*** MATERIALS PROVIDED

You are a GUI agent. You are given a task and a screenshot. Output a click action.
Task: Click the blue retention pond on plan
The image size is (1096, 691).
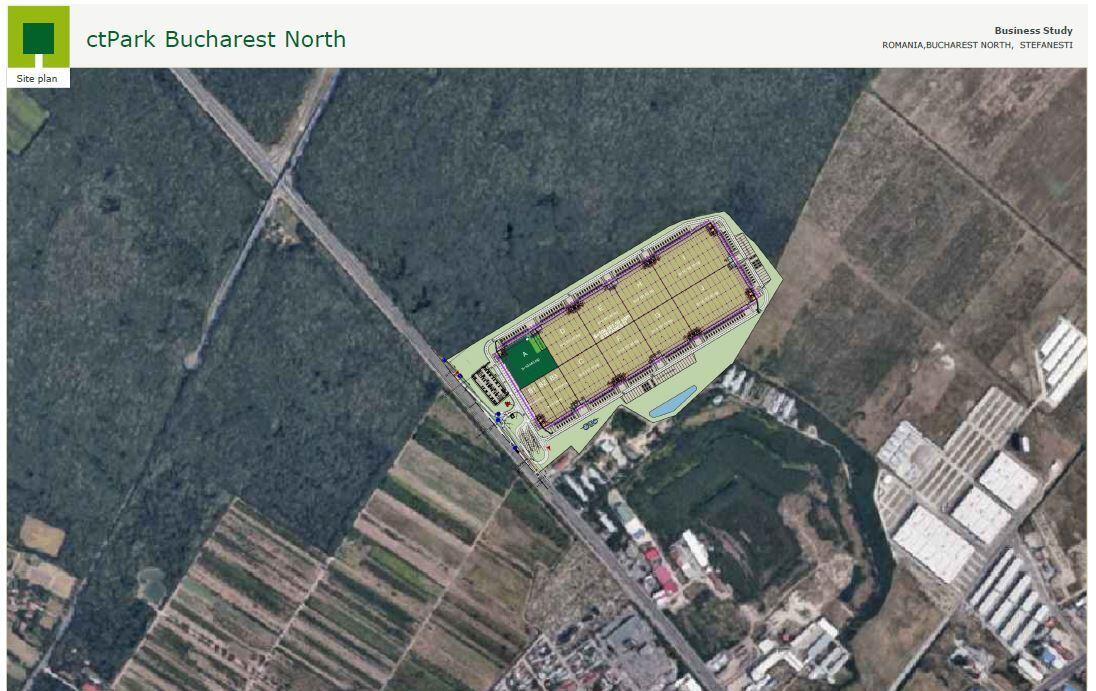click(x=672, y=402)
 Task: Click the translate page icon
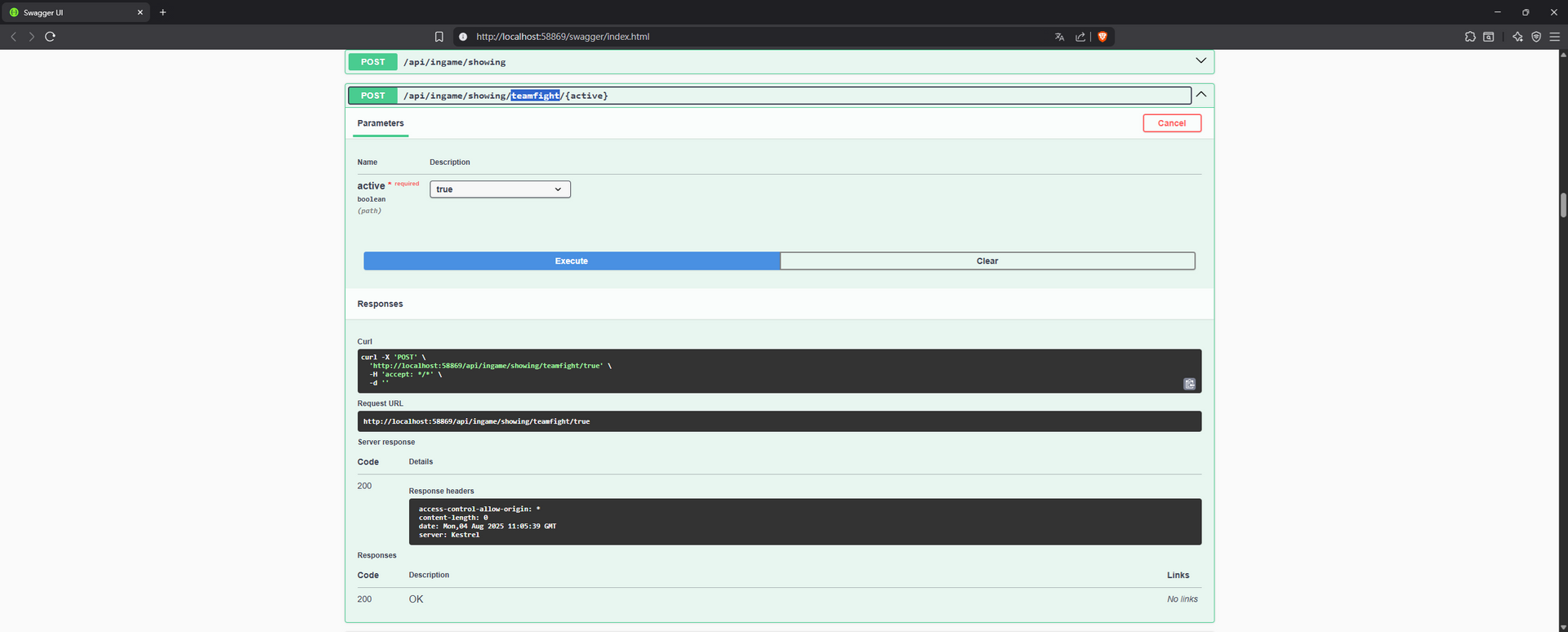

******

■ **WHAT NEEDS TO BE DONE**:
Your answer must be the records above, word for word, with no pictures.

■ **RESULT BELOW**:
You are a GUI agent. You are given a task and a screenshot. Output a click action.
Task: Click the blue retention pond on plan
The image size is (1096, 691).
click(x=672, y=402)
 Task: Click the translate page icon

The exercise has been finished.